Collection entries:
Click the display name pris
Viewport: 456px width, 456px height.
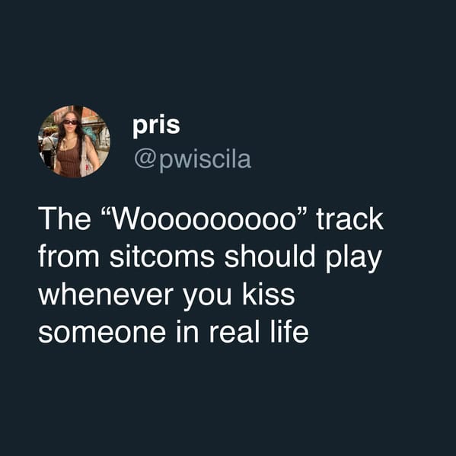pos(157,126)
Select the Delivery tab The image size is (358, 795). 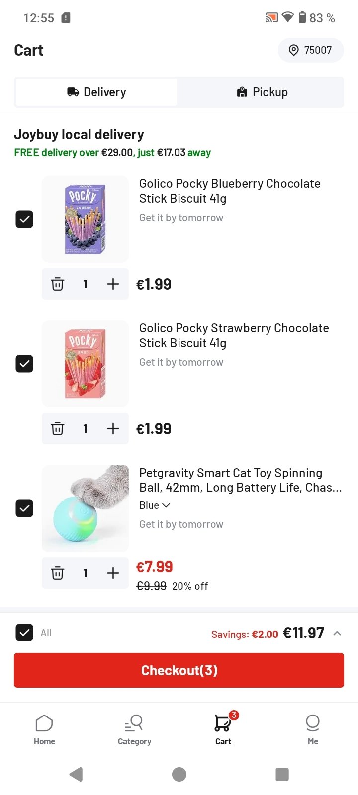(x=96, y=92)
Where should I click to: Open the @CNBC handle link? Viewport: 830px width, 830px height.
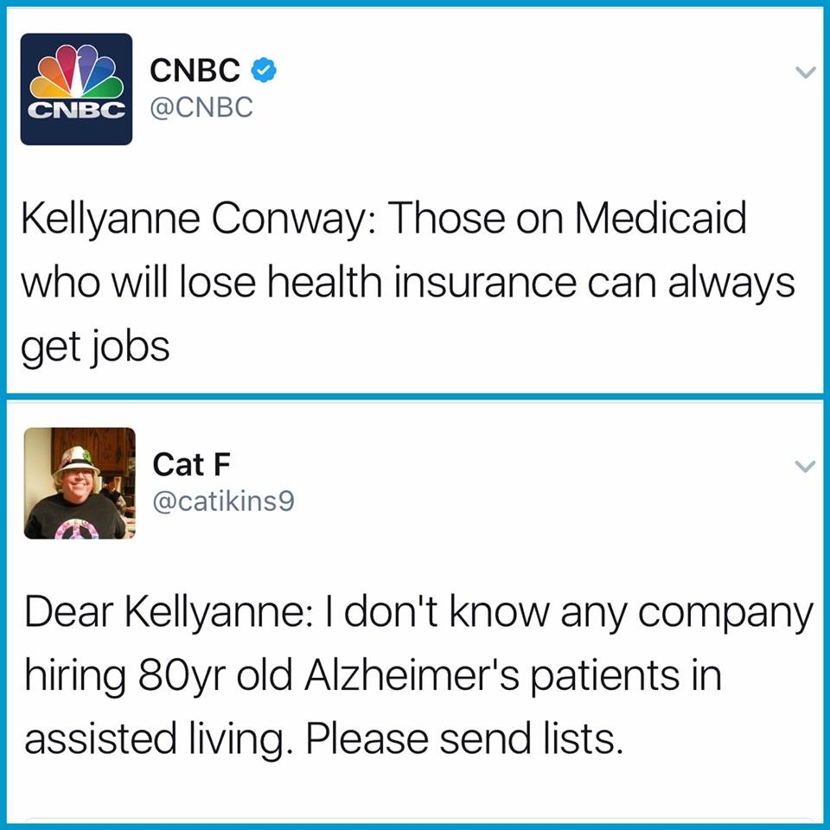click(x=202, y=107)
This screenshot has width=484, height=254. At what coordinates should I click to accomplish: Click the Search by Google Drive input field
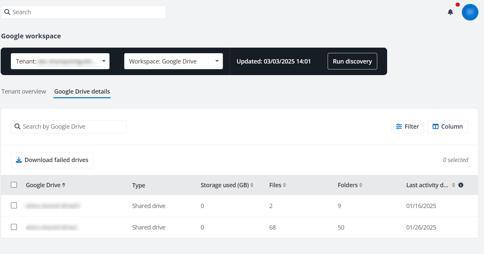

§ Task prompt: Pull out every line in the rows above that contains the string "width". Copy each of those lines in full.

§ Solution:
Viewport: 456px width, 456px height.
Where should I click to: Open the @CNBC handle link? Viewport: 830px width, 830px height.
This screenshot has width=484, height=254. At what coordinates should I click to accomplish: Click the Search by Google Drive input field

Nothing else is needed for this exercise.